Lines of data
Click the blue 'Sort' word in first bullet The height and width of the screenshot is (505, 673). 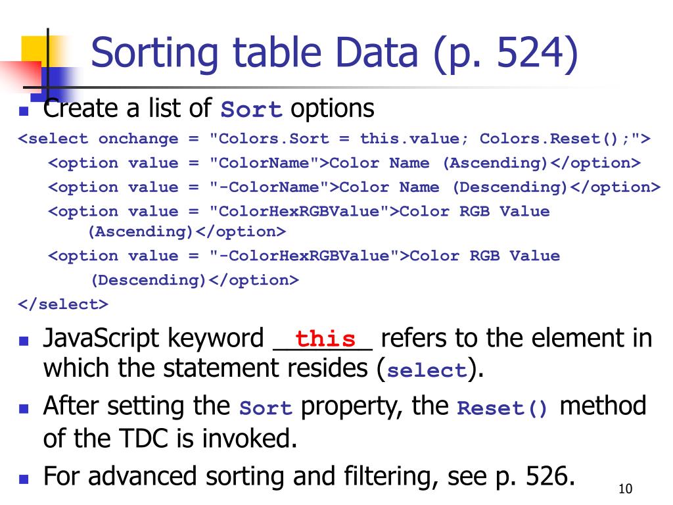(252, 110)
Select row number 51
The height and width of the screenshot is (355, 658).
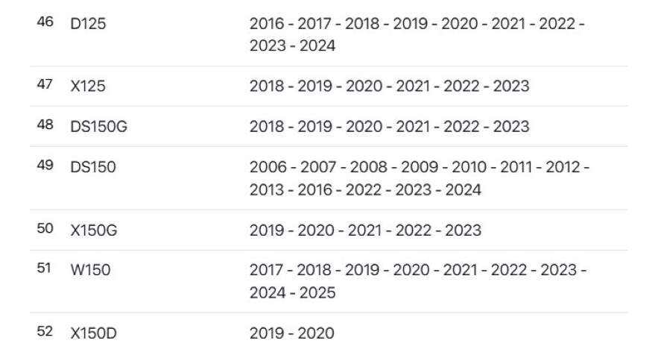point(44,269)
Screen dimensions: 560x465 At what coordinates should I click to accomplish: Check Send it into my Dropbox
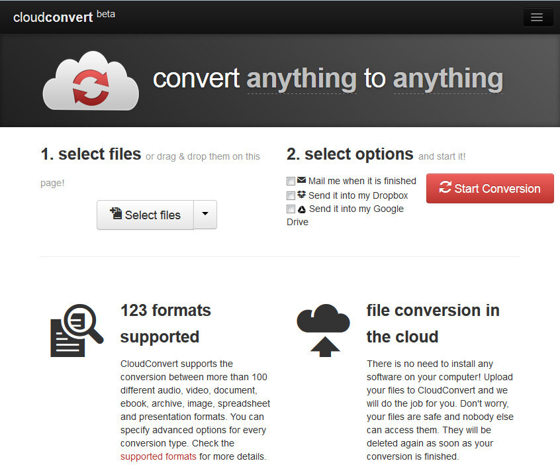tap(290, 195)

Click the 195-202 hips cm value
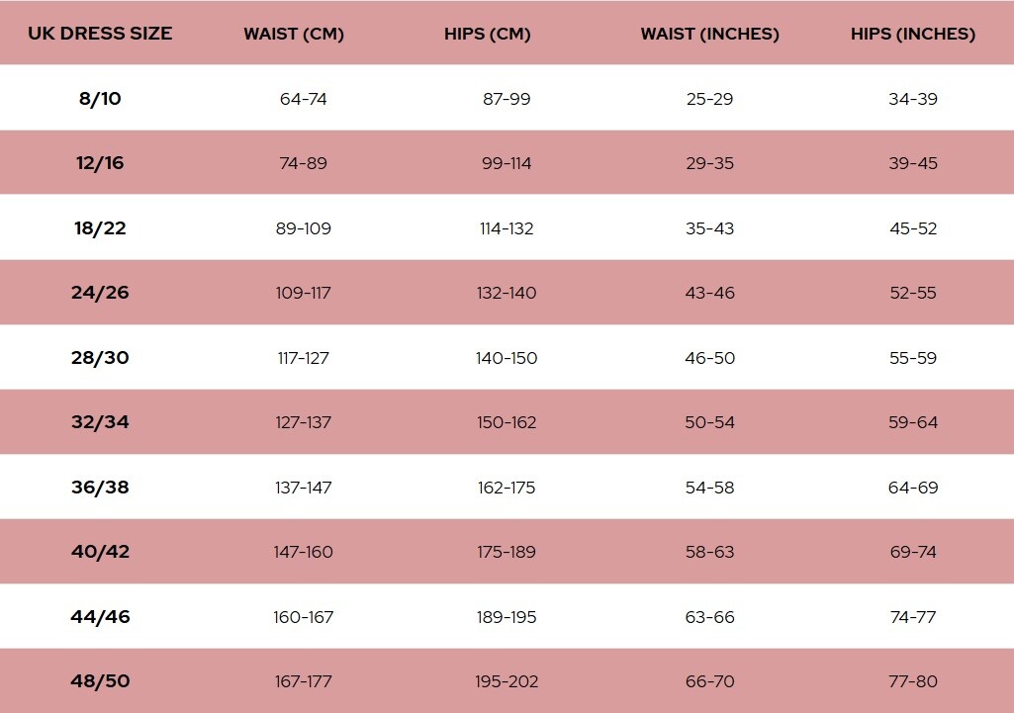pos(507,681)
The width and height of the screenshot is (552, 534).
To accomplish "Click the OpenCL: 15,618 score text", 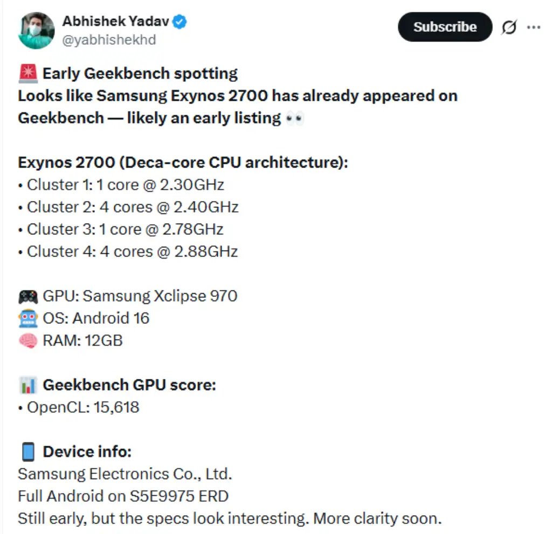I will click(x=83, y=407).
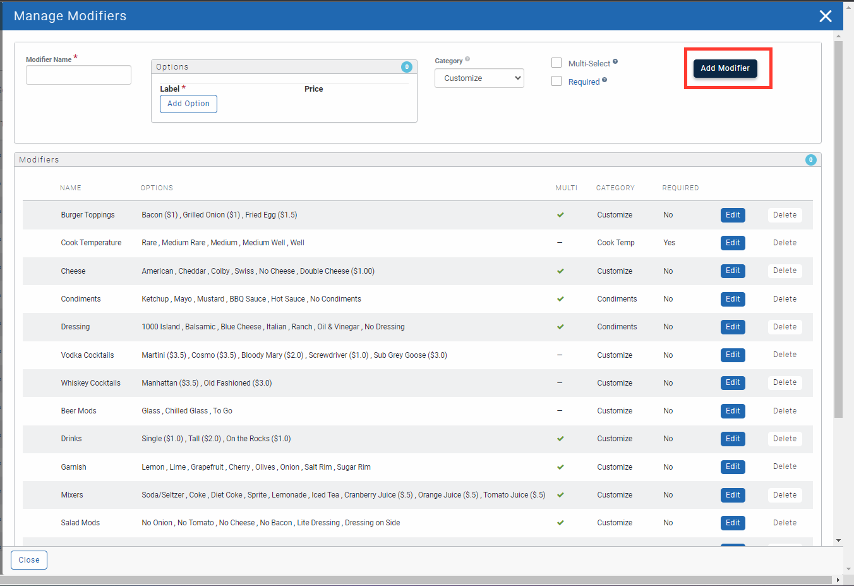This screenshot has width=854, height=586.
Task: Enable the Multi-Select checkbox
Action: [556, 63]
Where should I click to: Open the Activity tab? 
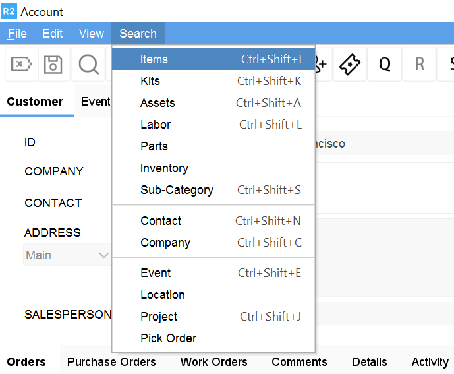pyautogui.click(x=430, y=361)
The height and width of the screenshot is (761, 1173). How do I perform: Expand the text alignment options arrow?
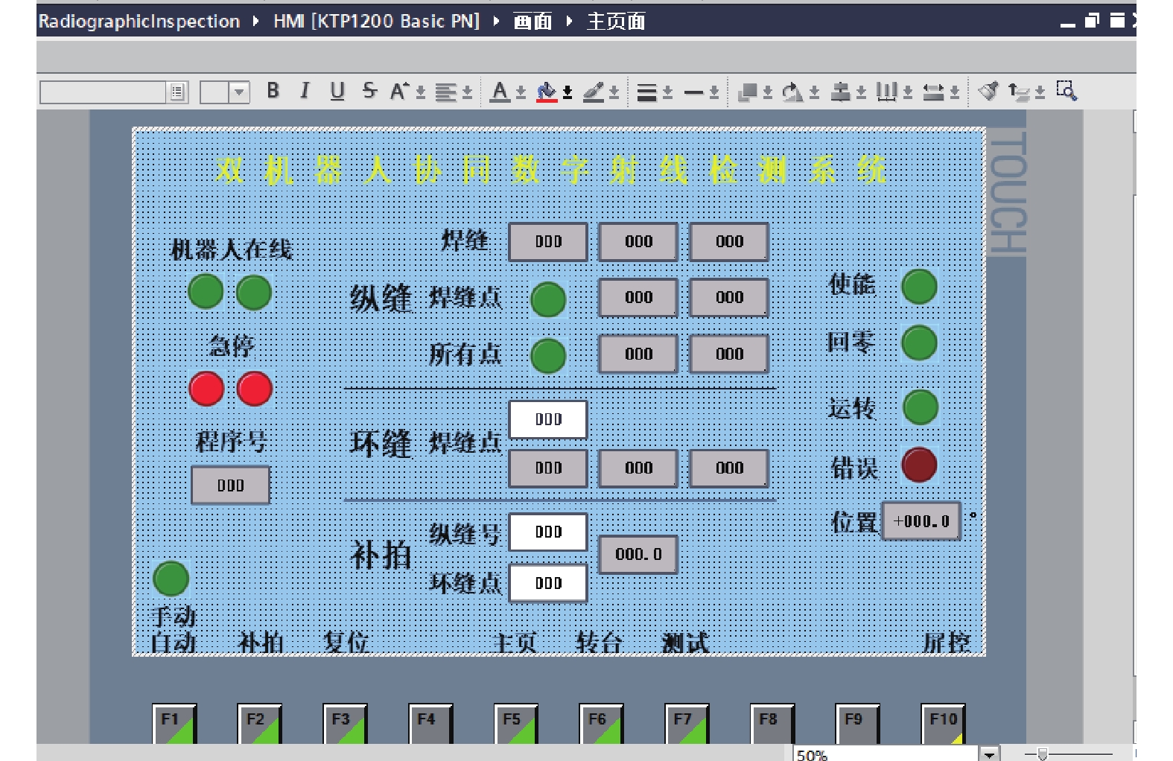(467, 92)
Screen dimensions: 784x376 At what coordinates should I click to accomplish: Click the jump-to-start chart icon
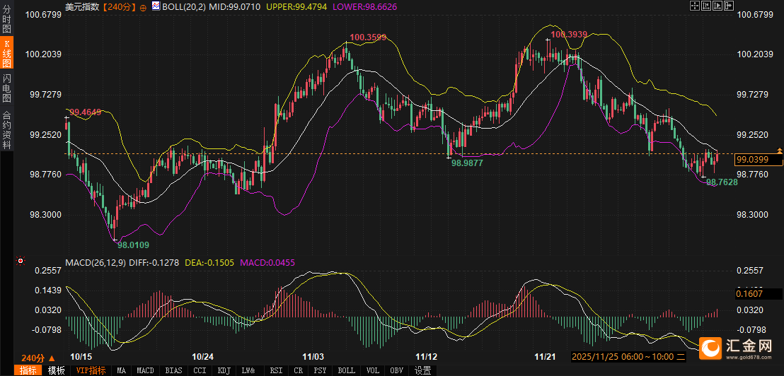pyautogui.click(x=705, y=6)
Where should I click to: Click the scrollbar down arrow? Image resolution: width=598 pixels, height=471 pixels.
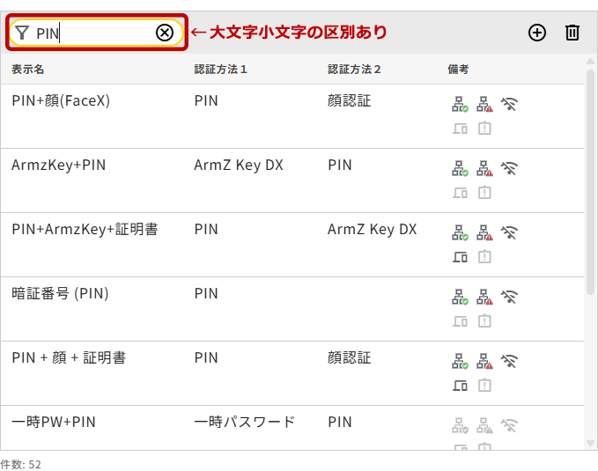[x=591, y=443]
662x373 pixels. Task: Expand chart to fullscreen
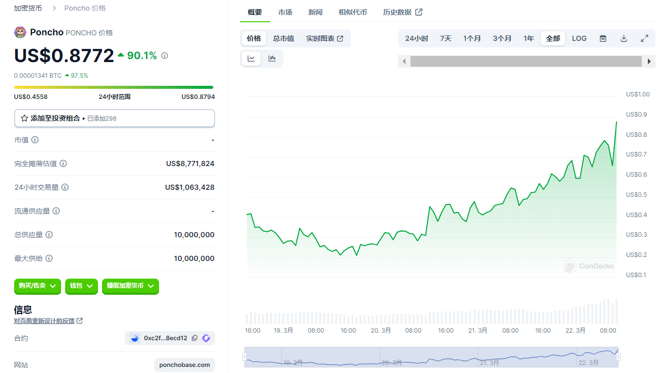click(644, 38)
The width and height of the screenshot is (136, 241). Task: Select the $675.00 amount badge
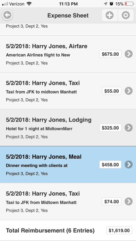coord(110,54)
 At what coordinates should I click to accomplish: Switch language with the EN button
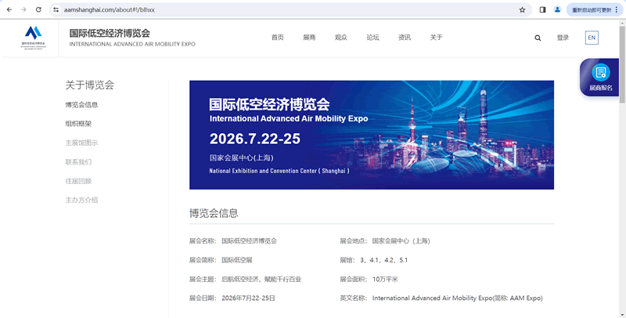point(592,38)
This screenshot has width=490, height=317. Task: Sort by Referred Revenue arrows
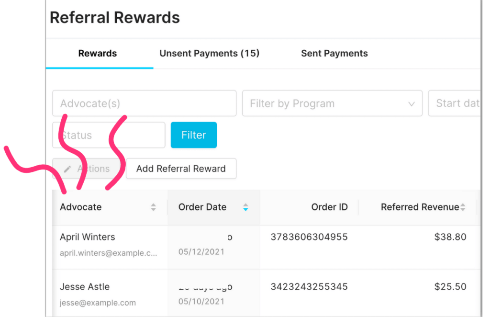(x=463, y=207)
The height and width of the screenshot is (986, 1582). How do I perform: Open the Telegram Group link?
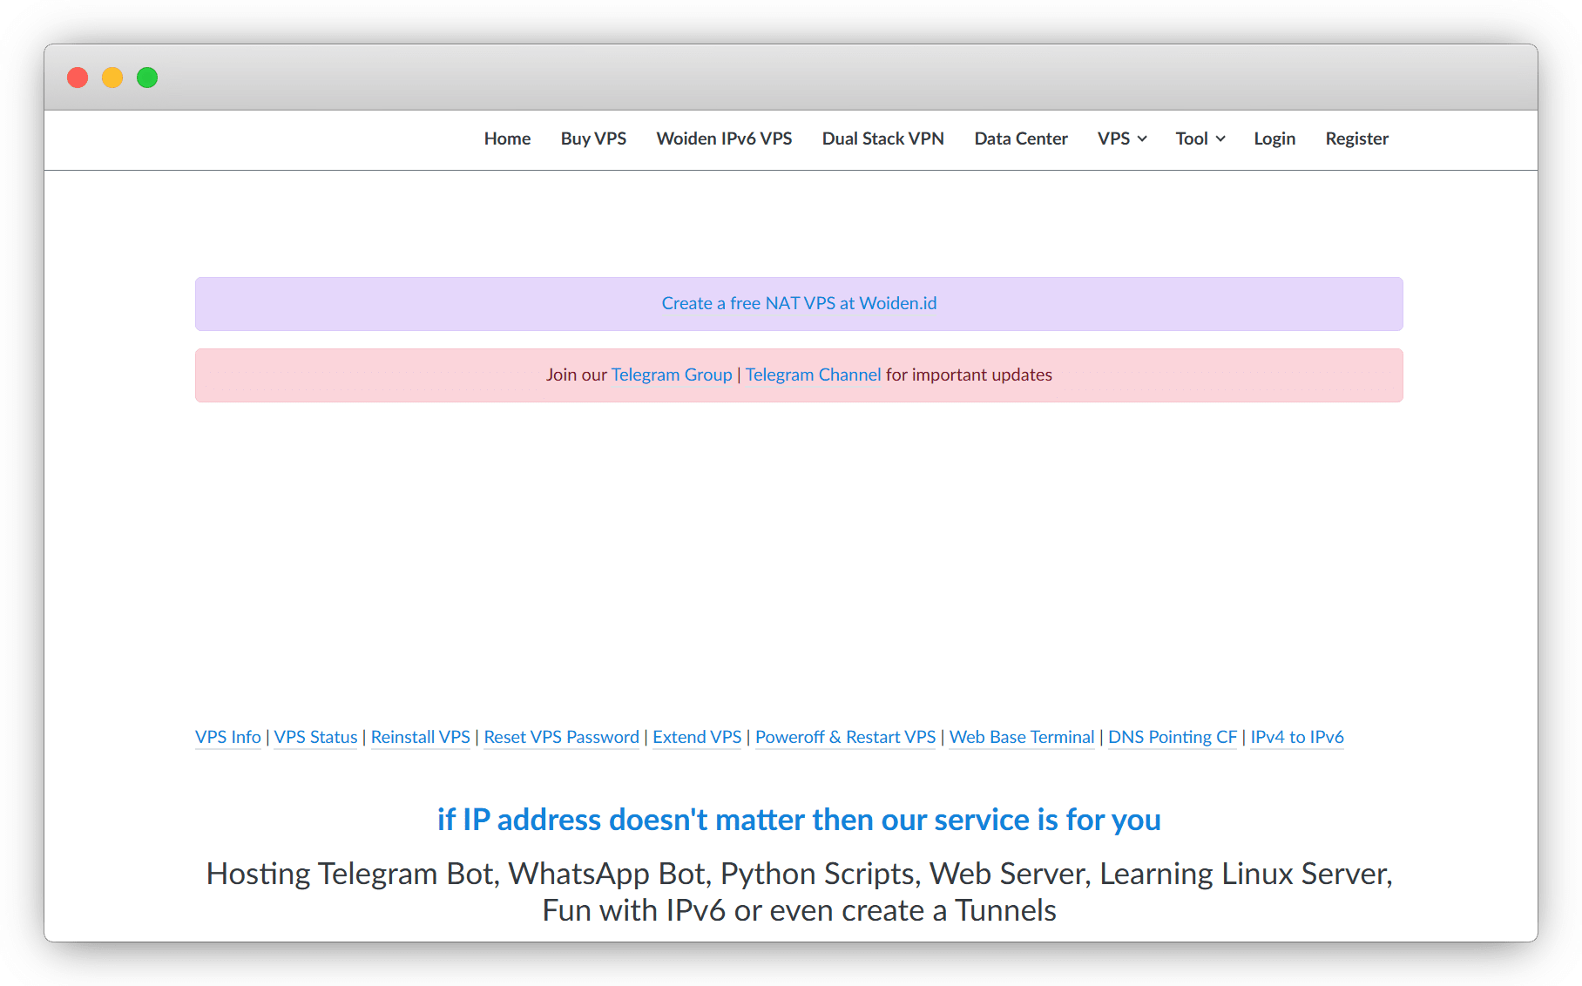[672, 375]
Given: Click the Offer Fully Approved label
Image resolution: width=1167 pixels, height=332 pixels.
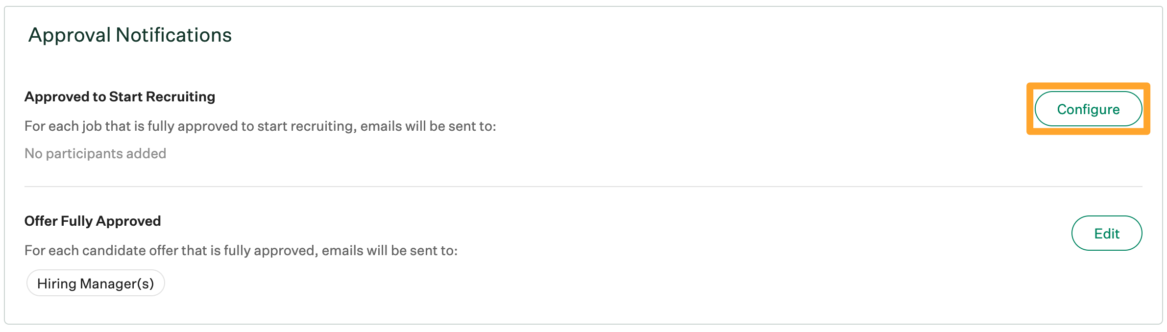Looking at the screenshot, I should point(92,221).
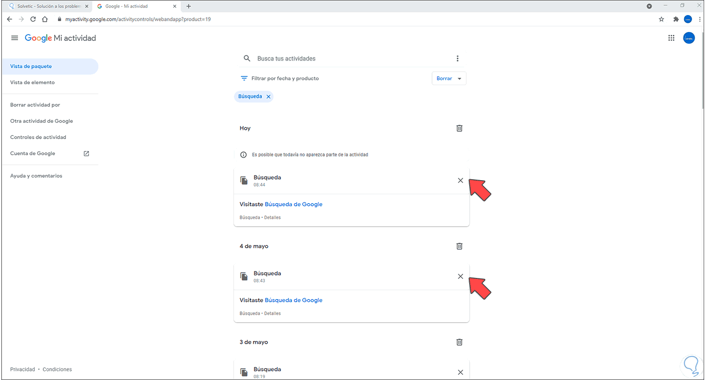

Stated task
Put the entries from the line with "Given: Click the Offer Fully Approved label" through the end of the entries into a JSON list of strings, one string per line, with blank lines and pictures left out.

Answer for the task
[
  "Given: Click the Offer Fully Approved label",
  "Image resolution: width=1167 pixels, height=332 pixels.",
  "Looking at the screenshot, I should point(92,221)."
]